◆ **ENTRIES PROVIDED**:
%%

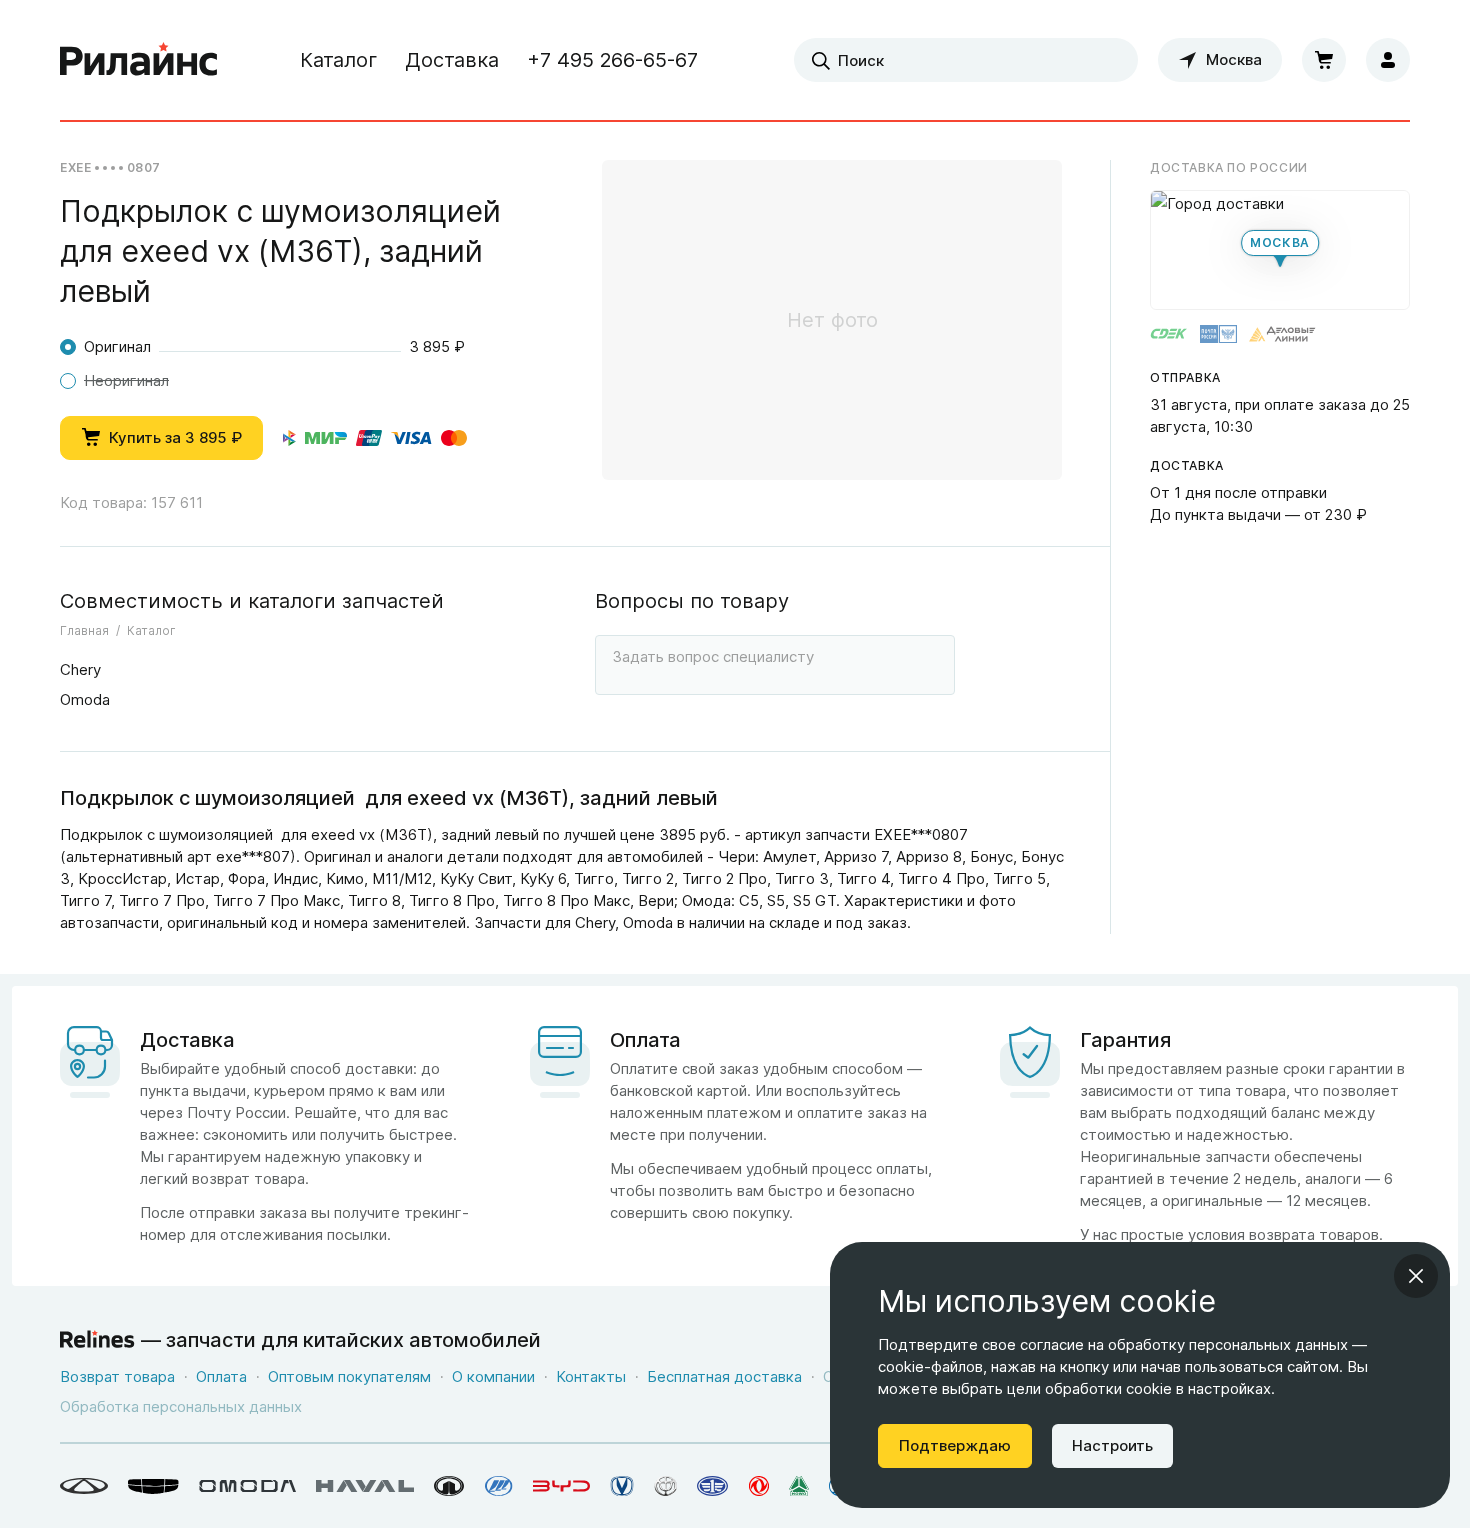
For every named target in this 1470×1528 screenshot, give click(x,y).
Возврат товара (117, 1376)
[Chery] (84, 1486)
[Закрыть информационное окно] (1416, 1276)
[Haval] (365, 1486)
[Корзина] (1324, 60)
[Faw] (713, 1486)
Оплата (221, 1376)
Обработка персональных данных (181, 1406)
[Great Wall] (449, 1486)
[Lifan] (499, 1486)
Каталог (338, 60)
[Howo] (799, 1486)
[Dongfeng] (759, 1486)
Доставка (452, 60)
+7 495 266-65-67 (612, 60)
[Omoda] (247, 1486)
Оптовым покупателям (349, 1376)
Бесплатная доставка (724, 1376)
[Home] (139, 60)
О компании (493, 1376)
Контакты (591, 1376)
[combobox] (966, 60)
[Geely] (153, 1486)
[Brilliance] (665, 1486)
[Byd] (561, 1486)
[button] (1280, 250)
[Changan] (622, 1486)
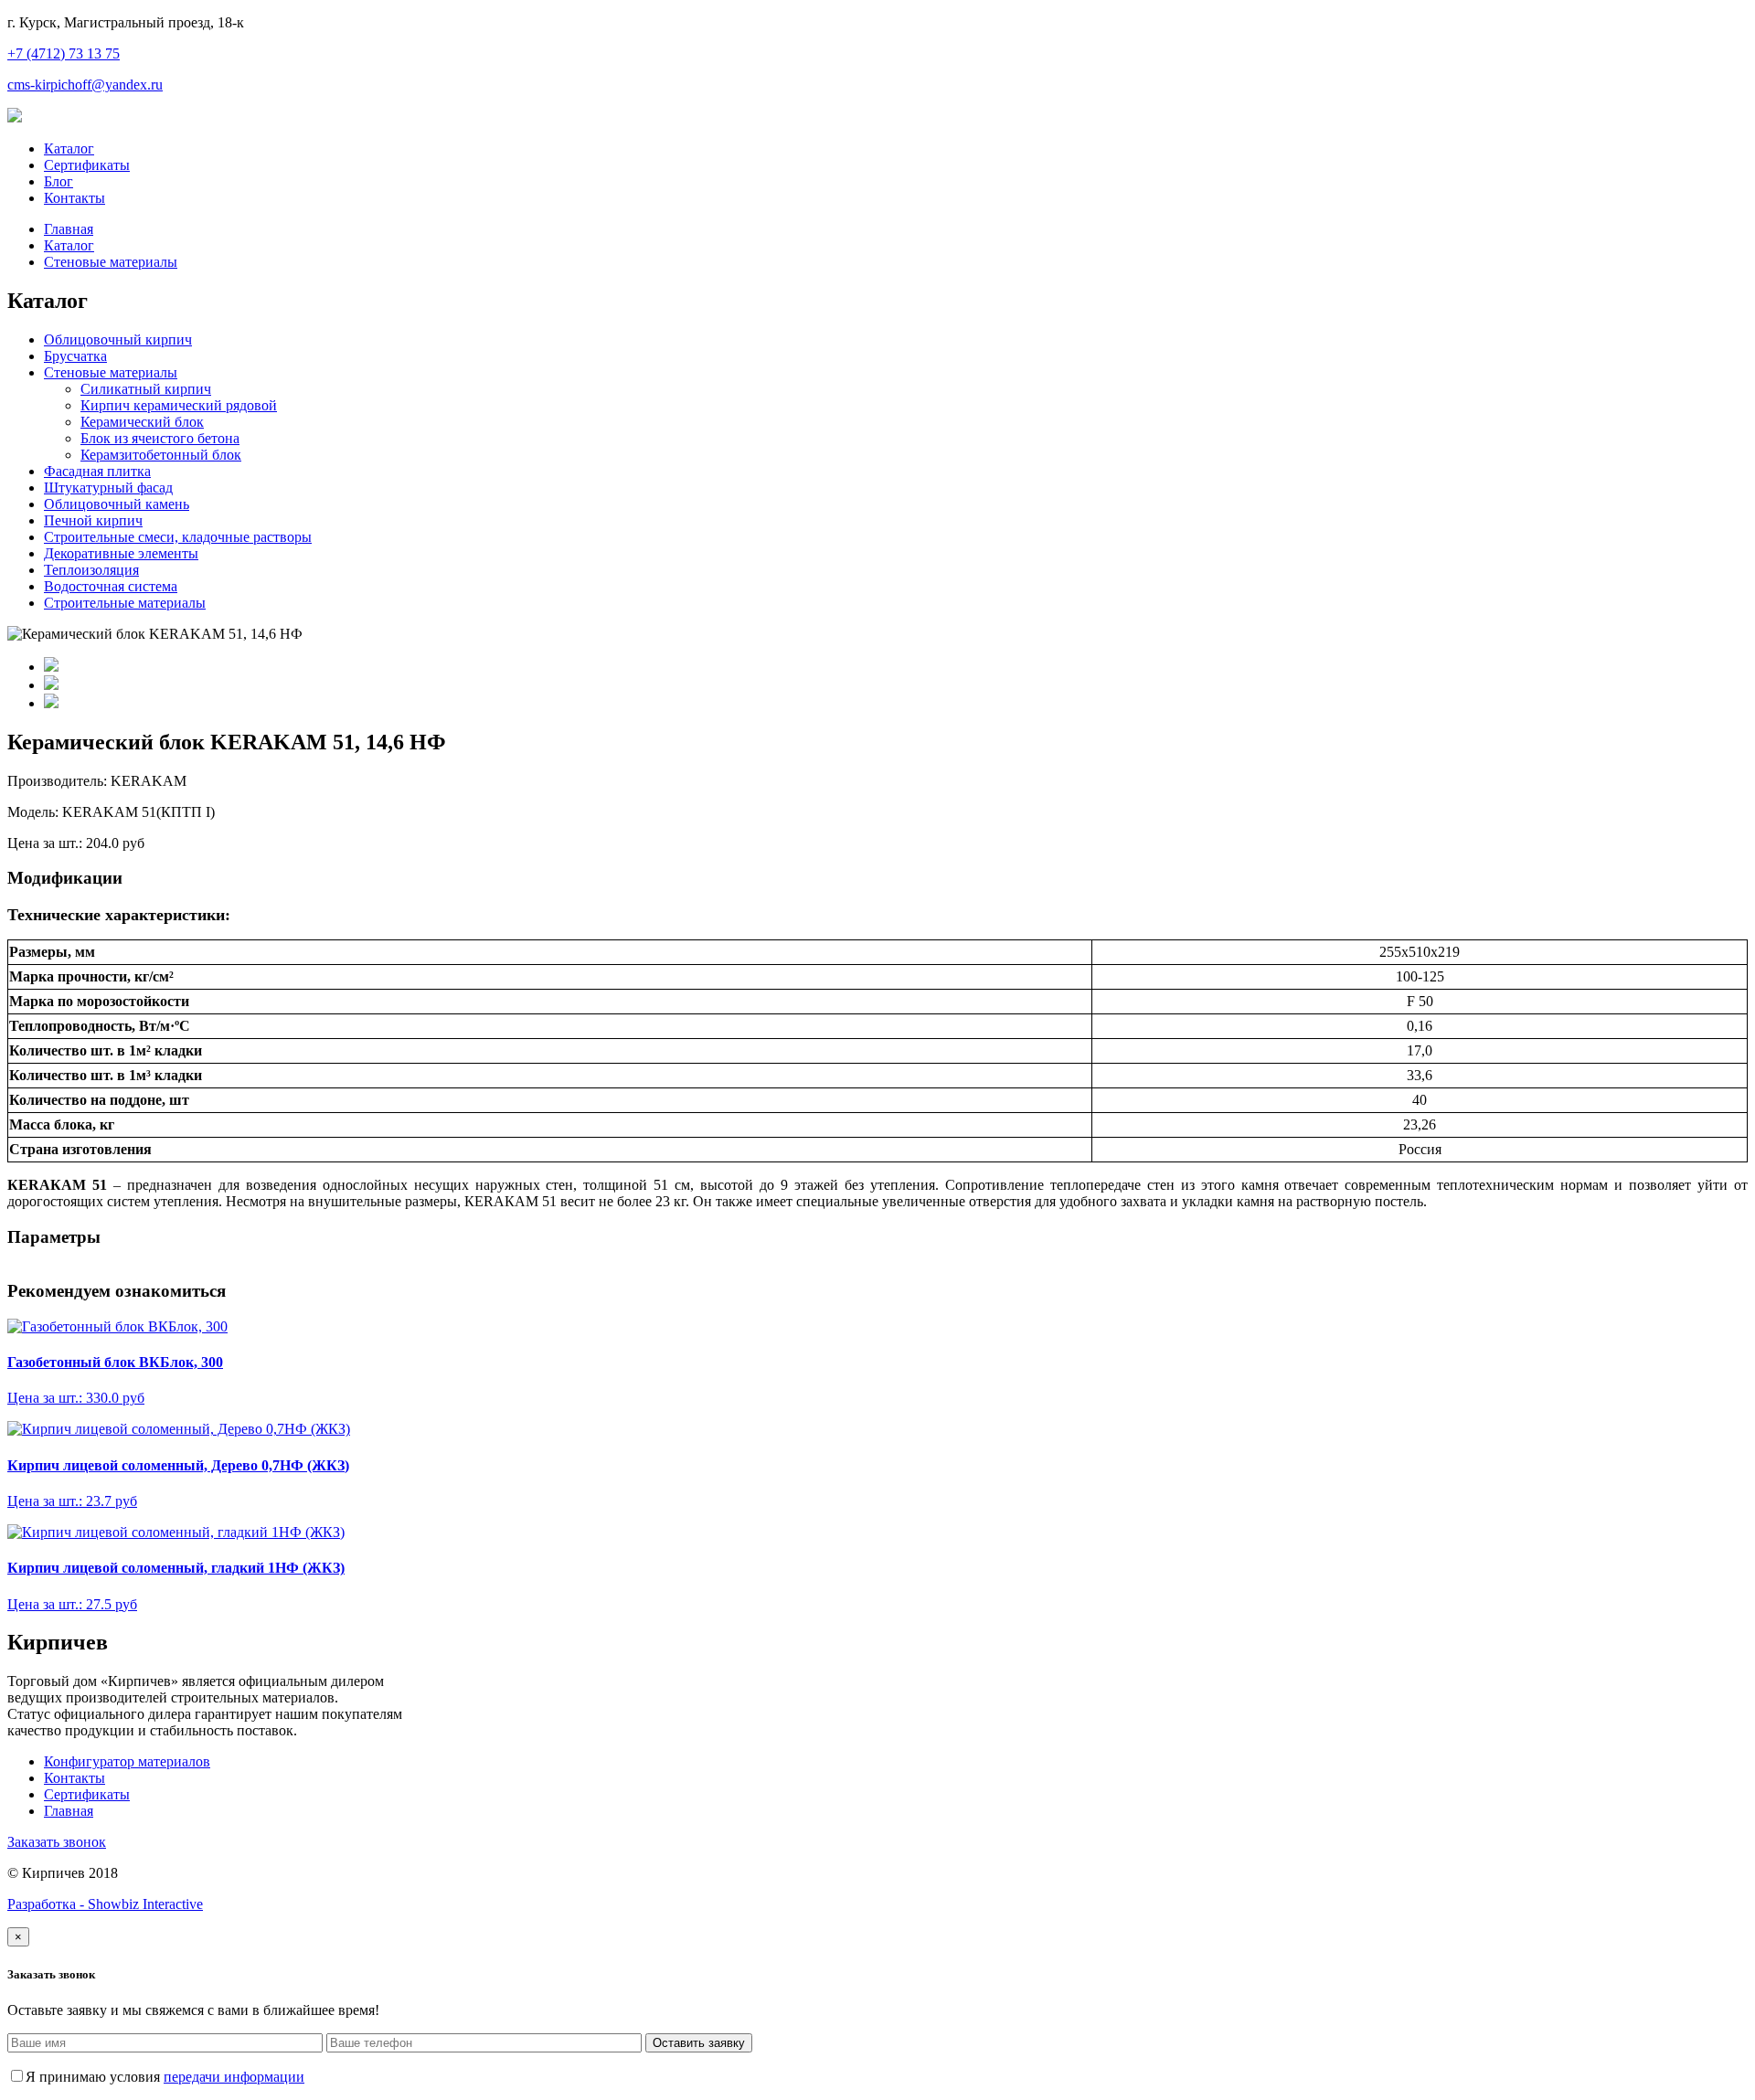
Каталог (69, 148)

%%

◆ **EXERCISE DESCRIPTION**: Return the entries above exactly as they appear. Pictures should not be copied.

◆ **SOLUTION TO THE EXERCISE**:
For every named target in this 1470×1528 screenshot, give click(x,y).
Возврат товара (117, 1376)
[Chery] (84, 1486)
[Закрыть информационное окно] (1416, 1276)
[Haval] (365, 1486)
[Корзина] (1324, 60)
[Faw] (713, 1486)
Оплата (221, 1376)
Обработка персональных данных (181, 1406)
[Great Wall] (449, 1486)
[Lifan] (499, 1486)
Каталог (338, 60)
[Howo] (799, 1486)
[Dongfeng] (759, 1486)
Доставка (452, 60)
+7 495 266-65-67 (612, 60)
[Omoda] (247, 1486)
Оптовым покупателям (349, 1376)
Бесплатная доставка (724, 1376)
[Home] (139, 60)
О компании (493, 1376)
Контакты (591, 1376)
[combobox] (966, 60)
[Geely] (153, 1486)
[Brilliance] (665, 1486)
[Byd] (561, 1486)
[button] (1280, 250)
[Changan] (622, 1486)
Каталог (69, 148)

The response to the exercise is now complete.